══ EXTRACT TO READ ══

Ali’s fantastic career in the early 70s, after he came back is well documented, most famously with the Rumble in the Jungle and his fights with Frazier, but people don’t remember he fought until 1980, getting shattered and knocked out. He didn’t know when to walk away, and when he finally did, it had long been expected.
His final fights didn’t change his legacy, in fact they created a new wrinkle for boxing enthusiasts to look back on over the years every time yet another boxer didn’t hang it up in the denoument of their prime. But it also brings to mind, what about all the boxers who didn’t have a prime?
There are hundreds and hundreds of boxers training right now, working their asses off for the chance to fight professionally. God, why would they do that? Why, when there are any other thousands of ways to make a living rather than to stand in front of people for the express purpose of their beating you, and all in front of as many people as you can get in a stadium, all of whom might cheer you or boo you based on their capricious whimsy? But they do it, they fight for the chance to be humiliated, because within that chance to be humiliated is the chance to be a hero, to be cheered.
Also, for a lot of these guys, they might be engaging guys, they might be entertaining guys, but they aren’t incredibly smart. Maybe they didn’t graduate from high school even, regardless, they probably don’t have college diplomas. Maybe they don’t have any money, or any way of making money. Maybe they have kids, or desperately want to have kids, and the only skill they have is to stand in front of someone and get punched while a crowd of people decide how well they are doing.
The worst is the guy who trains to be a fighter, but can’t quite bring himself to do the things he needs to do in order to get a title shot. Maybe the years start slipping away from him while he’s trying to figure out what kind of fighter to be. Maybe he’s a puncher, but he really wants to be like Sugar Ray. Maybe he’s a light weight, but he keeps trying to get into the higher weight classes. Maybe he can never get down to a fighting weight that gives him a puncher’s chance.
So how does he know when to hang it up? Ali won every fight, and then he started losing. He still didn’t know to hang it up, he still tried to fight. What if you never really won? This guy’s been fighting exposition fights, just to get seen. Getting beat up, or maybe even winning spectacularly, as the fight before the main event. Maybe he even gets a purse now and then, but mostly he’s just trying to get his name known.
It’s got to dawn on him eventually. Even if he’s a great boxer, even if he has enough skill for a title shot, his twenties slip away due to mismanagement or fighting in the wrong weight class or a couple of really hard to swallow losses to competitors he should have known how to defeat, and he starts looking at his thirties. He’s in his mid-thirties, he’s got a man’s responsibilities now, and he’s still fighting in exhibition fights.

═══

WRITTEN EXERCISE ::
Pick up the piece about boxers who don't know when to quit, continuing from its final sentence.

══ DATA EXCERPT ══

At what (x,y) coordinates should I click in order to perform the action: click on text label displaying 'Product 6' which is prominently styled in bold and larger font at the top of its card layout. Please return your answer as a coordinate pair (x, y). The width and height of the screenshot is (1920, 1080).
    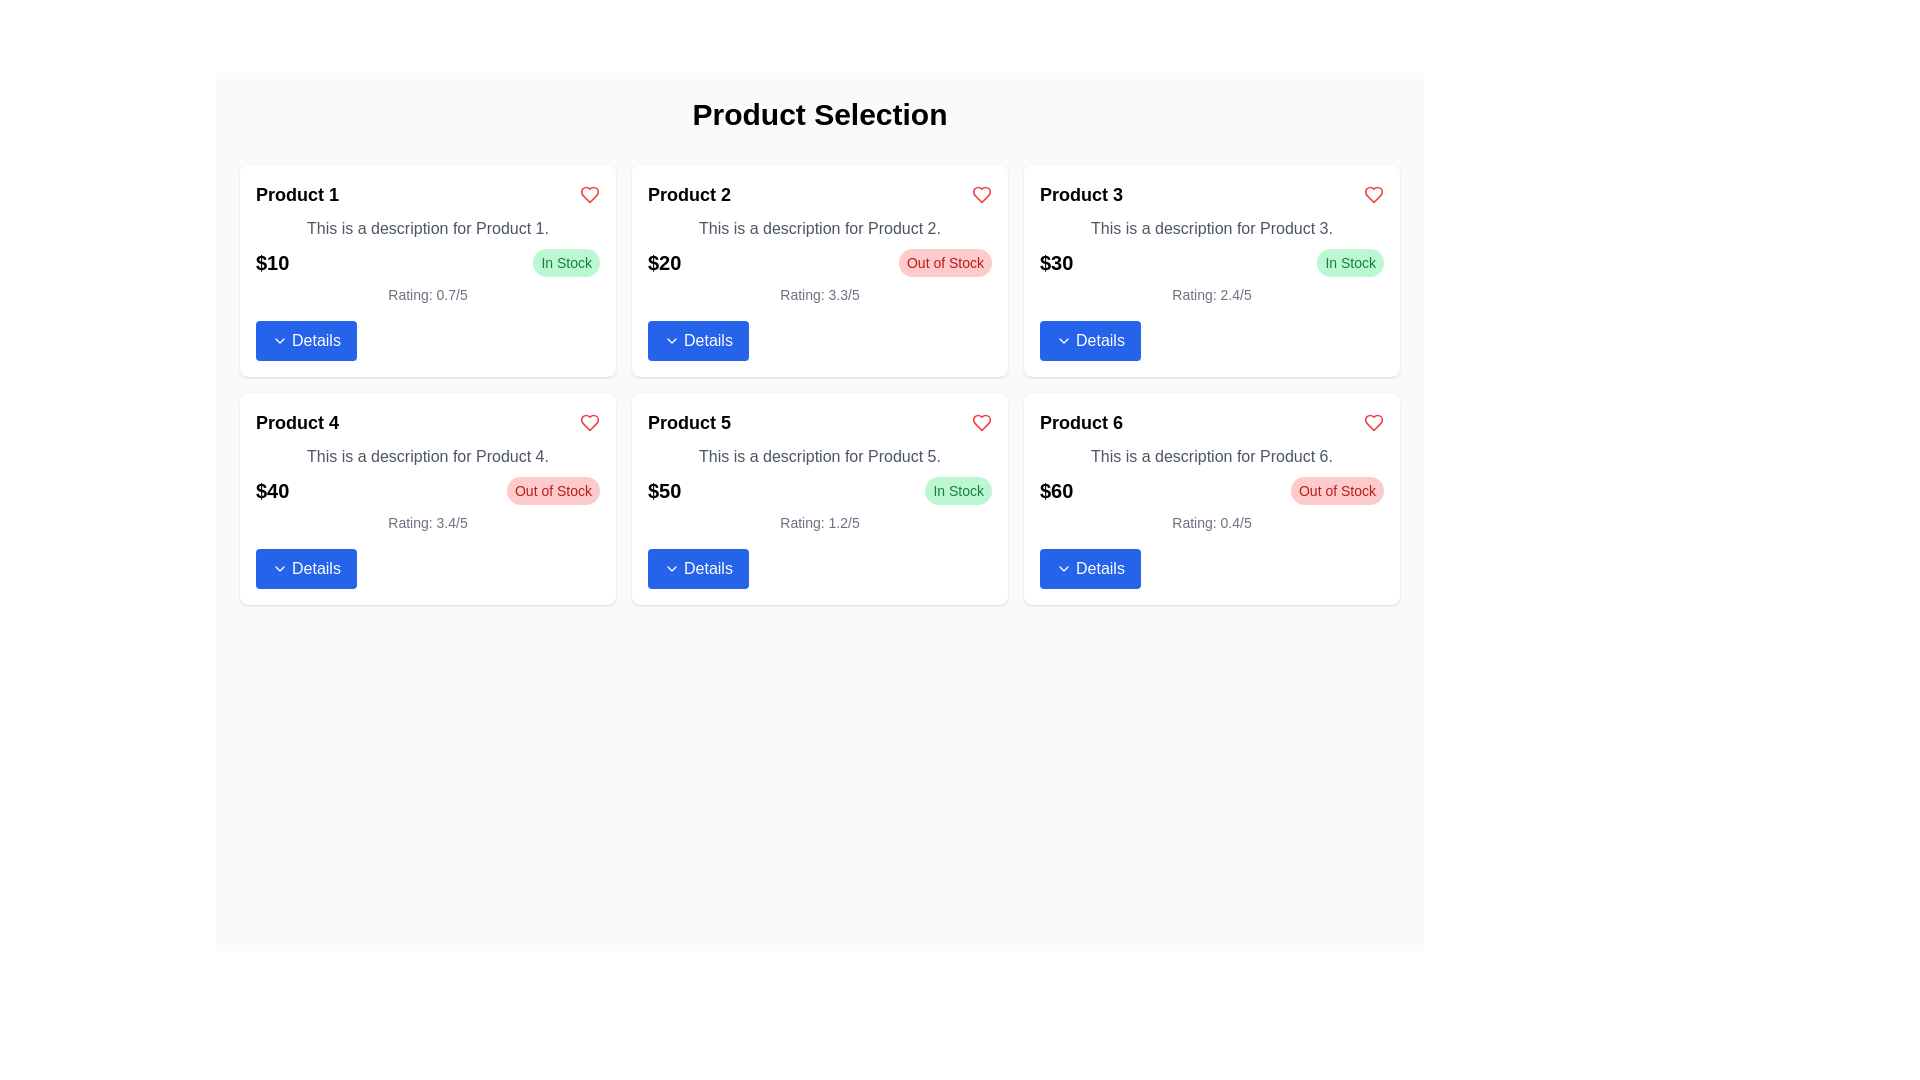
    Looking at the image, I should click on (1080, 422).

═══

WRITTEN ANSWER ::
Maybe he still loves it. I’ve heard that once the art gets in your blood, you can’t put it down. Maybe being in the ring is the best feeling he has, the only time he feels good and whole. But his timing is off. Too long between bouts, too little actual training as a young boxer, habits too calcified to be as good as he might have been. And he’s fighting for exhibition, he’s doing it in front of the tiny crowd that comes early, comes really because they are a fan of boxing pure and simple, they don’t care who’s doing the fighting.
Maybe he’s lost so many times that he doesn’t even recognize that this loss should be his last, that he never really was a boxer. He was a body to throw in the ring while the fighters he fought built their records and went on. He counts his life in steps removed from greatness, the boxers he’s beaten that went on to beat great boxers, the kids he was in the ring with as a young man who are now fighting in big venues. He even tells stories of fights he’s won and lost, and those stories are fun to hear. But as he gets older, the fights won’t give him any more stories of winning.
This fighter can retire, but the crowds won’t even know. He can walk away and all that happens is his wife and his family and friends breathe easier because he won’t get hurt. He does have to decide what to do with his life, how to make a living, but the beautiful thing is that he never really made a living as a boxer anyway. His life has been happening while he was boxing a couple of times a year. And if he could just find the strength to walk away, he might make a living, might find a job, might not be distracted by a dream that only existed when he slept.
But boxers fight too long. They never know when to walk away. And really, who can blame them?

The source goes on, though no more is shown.